Black Friday shopping shifts online
For many of us, Black Friday shopping brings to mind crowded stores and the occasional dust-up among shoppers fighting to get that last big-screen TV. However, the popularity of crowded stores is waning as more people turn to online shopping. This year, digital sales on Black Friday set a record of $7.2 billion in the U.S. Of those sales, a remarkable 56% were finalized on a mobile device (tablet or phone). While the convenience of online shopping has been a benefit to consumers, it has pressured holiday retail employment. The trends in the number of employees hired to work in retail stores in the busy October-December shopping season has declined from a peak of 787,000 in 2013 to 629,000 last year, reflecting the expansion of online ordering. (“Record Black Friday Sales: 14% Growth To $7.2B In Digital Revenue”, Forbes, November 30, 2019.)
Plant-based burgers: popularity and controversy
In response to perceived consumer demand, McDonalds recently announced a 28-store trial in southwestern Ontario of a Beyond Meat sandwich called the PLT – plant, lettuce, tomato – which is intended to test consumer appetite for a plant-based burger.
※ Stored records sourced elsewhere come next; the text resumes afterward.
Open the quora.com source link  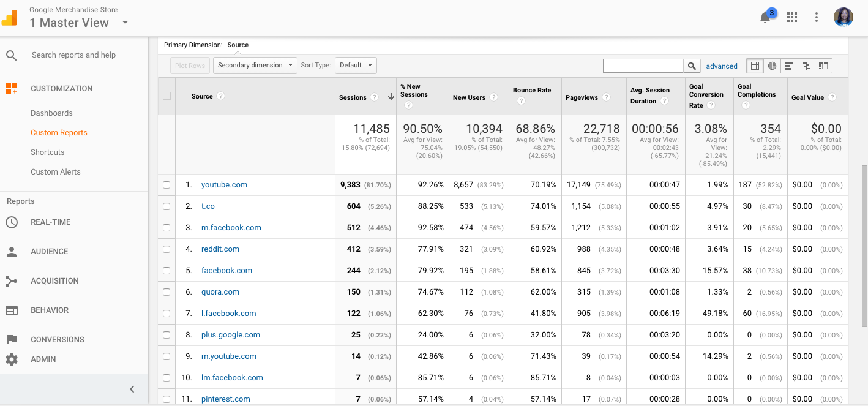click(x=220, y=292)
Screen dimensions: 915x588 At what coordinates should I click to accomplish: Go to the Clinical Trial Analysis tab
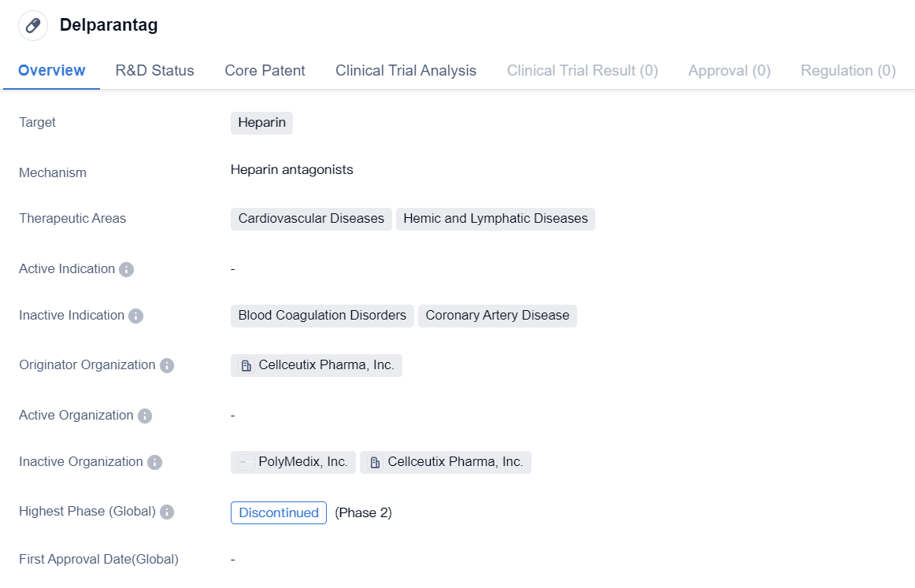406,71
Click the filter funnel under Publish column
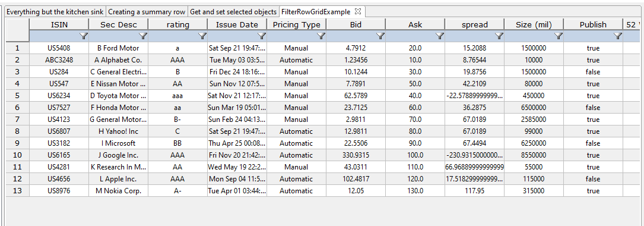Screen dimensions: 644x226 coord(618,36)
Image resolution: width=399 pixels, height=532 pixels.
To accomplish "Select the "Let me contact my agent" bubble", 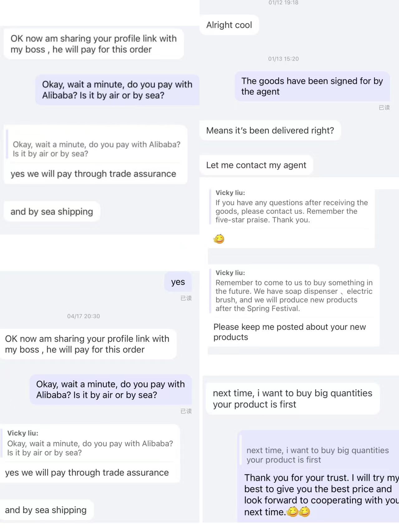I will pos(256,165).
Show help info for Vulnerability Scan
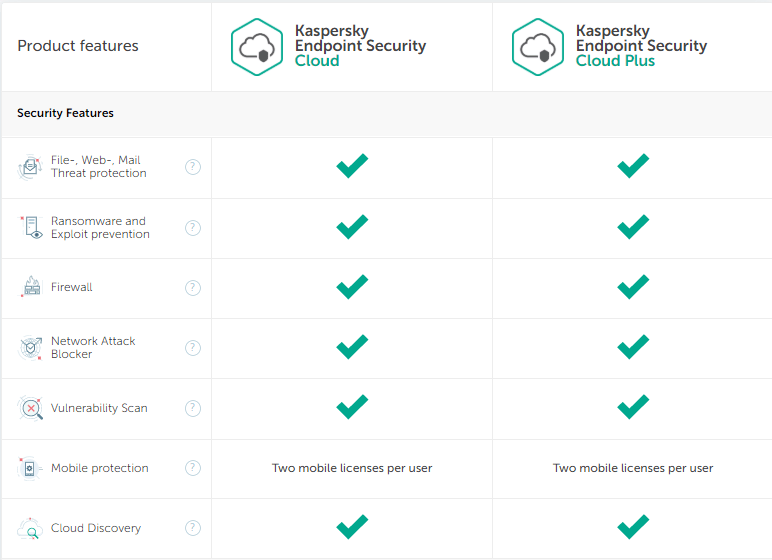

Marketed as healthier and just as tasty, these “meat alternatives” appear to be gaining traction: in the 12 months ended in October, U.S. retail meat sales fell 0.4%, while newer meat alternatives grew 8%. However, alternative meats have also kicked up some resistance from incumbent ranchers. According to the Wall Street Journal, “Over the past two years, the beef industry has pushed legislation that restricts terms like “beef” and “meat” to the kind raised on the hoof, not products derived from plants or future ones developed using animal cells in labs.” In fact, 45 bills have been introduced in 27 states to prevent plant-based food producers from using the terms “meat” and “milk” on their packaging. (“America’s Cattle Ranchers Are Fighting Back Against Fake Meat”, The Wall Street Journal, November 27, 2019.)